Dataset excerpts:

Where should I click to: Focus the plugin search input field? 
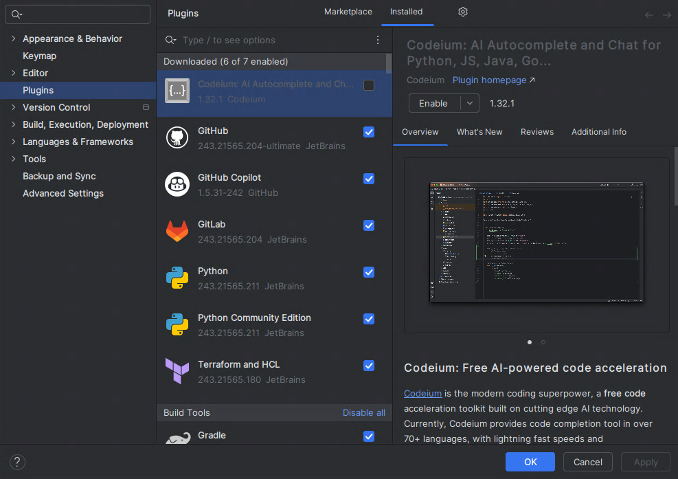275,40
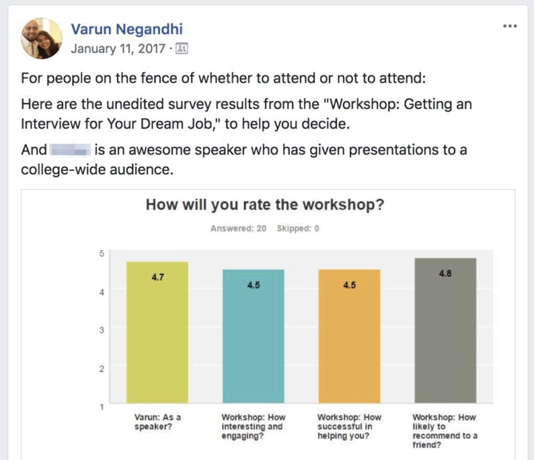
Task: Click the 4.7 value on yellow bar
Action: [x=158, y=277]
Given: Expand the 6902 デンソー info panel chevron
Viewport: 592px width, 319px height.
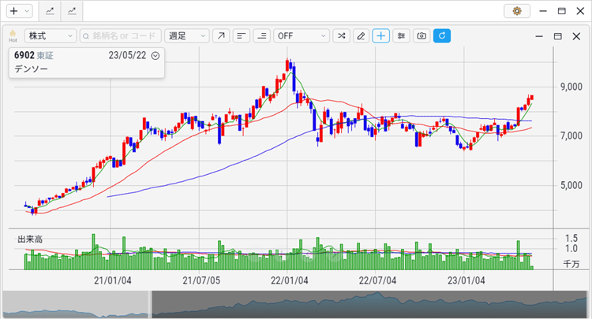Looking at the screenshot, I should pos(155,56).
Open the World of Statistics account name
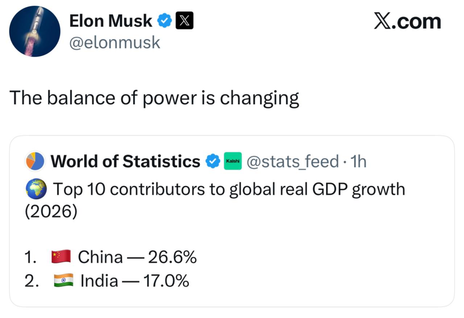The image size is (464, 318). tap(125, 161)
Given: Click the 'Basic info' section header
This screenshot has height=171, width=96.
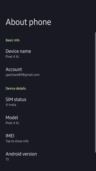Looking at the screenshot, I should (13, 40).
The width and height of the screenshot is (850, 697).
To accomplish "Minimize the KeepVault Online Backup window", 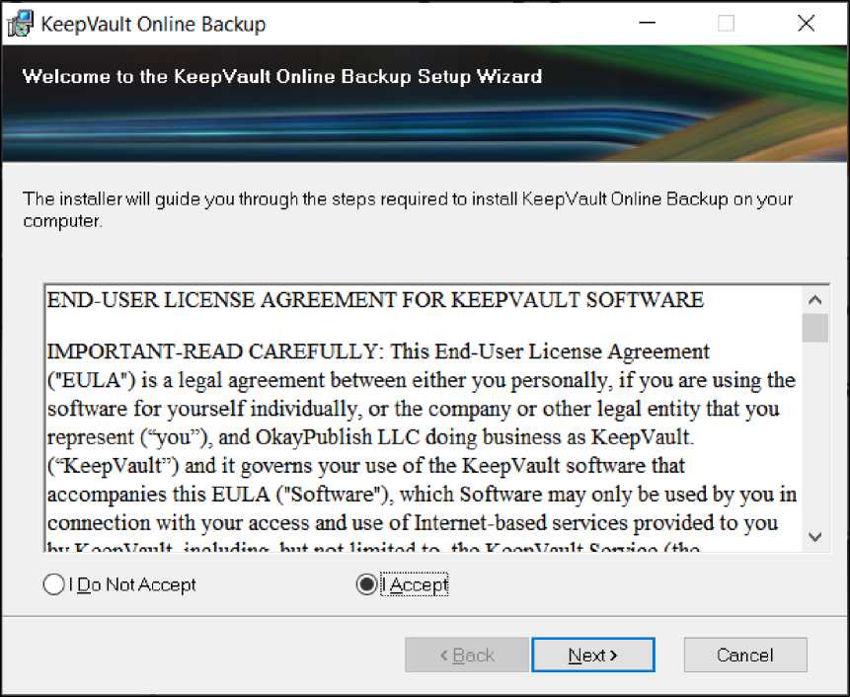I will coord(648,24).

What you will do:
Copy word for word only the lines above from the one with "Given: Click the 'Basic info' section header" through the one with "The width and". Leave pictures out.

Your solution:
Given: Click the 'Basic info' section header
This screenshot has height=171, width=96.
Looking at the screenshot, I should (13, 40).
The width and height of the screenshot is (850, 697).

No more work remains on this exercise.